第1章 出会いの日
「だからだろうな、のことがなんとなくわかるのも」
きっと生きていたころでもここまで、異性の人から言われたことなんてないだろうに。
サボさんって、知らない間にファンを増やしてしまうタイプなんだろうな。
誰からも好かれて、輪の中心にいる人。
そばにいるだけでその姿が容易に想像できてしまう。
どうしてサボさんはここまでこんな私に優しくしてくれるんだろう。
まだ会ってから1日しかたっていないのに、ここまで優しい人がいるなんて。
この世は不公平だ。なんて誰かが言っていたけれども、本当にそうなのかもしれない。
少なくとも私みたいな平々凡々な人間からしたら、きっと関わることすらしないタイプだったと思う。
人間性だって私はここまでできていない。
「サボさんって、優しいを体現している人ですね。素性もわからない、ましてや生きてすらいないこんな私にも気をかけてくれるし」
それまでずっと私の頭を撫でるような素振りをしていたサボさんの手がピタッと止まりそのまま降ろされた。

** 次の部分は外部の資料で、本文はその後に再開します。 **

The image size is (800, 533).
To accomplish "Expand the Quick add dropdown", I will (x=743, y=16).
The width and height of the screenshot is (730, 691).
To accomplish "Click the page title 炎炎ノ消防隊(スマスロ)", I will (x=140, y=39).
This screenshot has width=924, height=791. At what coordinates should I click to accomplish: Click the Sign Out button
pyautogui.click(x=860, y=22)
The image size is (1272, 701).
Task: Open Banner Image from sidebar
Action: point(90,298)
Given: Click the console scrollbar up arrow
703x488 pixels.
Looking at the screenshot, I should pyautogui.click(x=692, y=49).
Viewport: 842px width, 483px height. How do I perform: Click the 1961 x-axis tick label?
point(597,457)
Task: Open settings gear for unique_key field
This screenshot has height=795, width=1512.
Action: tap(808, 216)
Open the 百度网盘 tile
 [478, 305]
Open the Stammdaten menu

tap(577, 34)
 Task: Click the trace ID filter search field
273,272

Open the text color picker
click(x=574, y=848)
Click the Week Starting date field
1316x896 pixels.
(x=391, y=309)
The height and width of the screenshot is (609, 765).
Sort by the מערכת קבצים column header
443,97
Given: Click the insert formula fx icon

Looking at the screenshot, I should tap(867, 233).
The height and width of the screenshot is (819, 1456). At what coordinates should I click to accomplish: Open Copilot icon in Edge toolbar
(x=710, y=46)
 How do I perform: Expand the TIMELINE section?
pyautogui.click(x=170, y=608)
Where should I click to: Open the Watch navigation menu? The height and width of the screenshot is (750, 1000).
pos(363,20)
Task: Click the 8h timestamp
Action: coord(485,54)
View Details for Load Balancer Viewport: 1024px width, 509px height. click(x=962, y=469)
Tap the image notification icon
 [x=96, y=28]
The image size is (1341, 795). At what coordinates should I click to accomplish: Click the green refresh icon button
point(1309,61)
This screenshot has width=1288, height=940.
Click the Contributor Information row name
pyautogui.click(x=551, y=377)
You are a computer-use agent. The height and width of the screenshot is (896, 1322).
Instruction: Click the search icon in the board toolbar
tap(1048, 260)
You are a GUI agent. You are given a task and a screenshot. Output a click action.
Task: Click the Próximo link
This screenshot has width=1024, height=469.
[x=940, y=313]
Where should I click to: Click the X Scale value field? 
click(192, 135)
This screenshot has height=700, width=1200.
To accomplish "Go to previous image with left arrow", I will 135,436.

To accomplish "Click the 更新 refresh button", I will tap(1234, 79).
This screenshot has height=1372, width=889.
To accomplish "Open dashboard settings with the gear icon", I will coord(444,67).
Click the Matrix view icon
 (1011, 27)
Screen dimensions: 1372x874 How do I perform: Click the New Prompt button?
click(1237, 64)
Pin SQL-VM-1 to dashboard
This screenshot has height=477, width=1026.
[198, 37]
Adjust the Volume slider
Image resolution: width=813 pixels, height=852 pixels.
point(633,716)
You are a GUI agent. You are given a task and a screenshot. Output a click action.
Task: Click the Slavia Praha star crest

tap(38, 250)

「俺はそんなにできている人間じゃねぇよ。ただ自分が何を、どうしたいのかに素直に従ってるだけさ」
そのままサボさんは廊下を進んでいく。
感じることはできなくても、ついさっきまで頭の上にあった温もりがなくなってしまい、少しだけ寒くなって気がした。
もう少し撫でていて欲しかったな、なんて。
自分が思っていることにハッとして、その考えを振り払うかのように頭を振ってサボさんの後を再びついていく。
再び部屋に戻ってきた。
他の人がいないこの空間にちょっとほっとする。
いやというわけではないが、大勢の人の中にいると気疲れをしてしまう。
戻ってきてからはサボさんは相変わらず書類と睨めっこをしていた。
部外者で幽霊である私は手伝うことも、休憩のためにお茶を入れることもできず、ただ空中をふわふわと浮いているか、サボさんの部屋の中を散策するかのどちらかになる。
とは言っても、サボさんの邪魔にならないようにひっそりと行っている。
どのくらい経ったんだろう。
朝食を食べて戻ってきてから、お昼をすぎてもサボさんはずっと机に向かっている。
それも段々と表情は険しくなっている。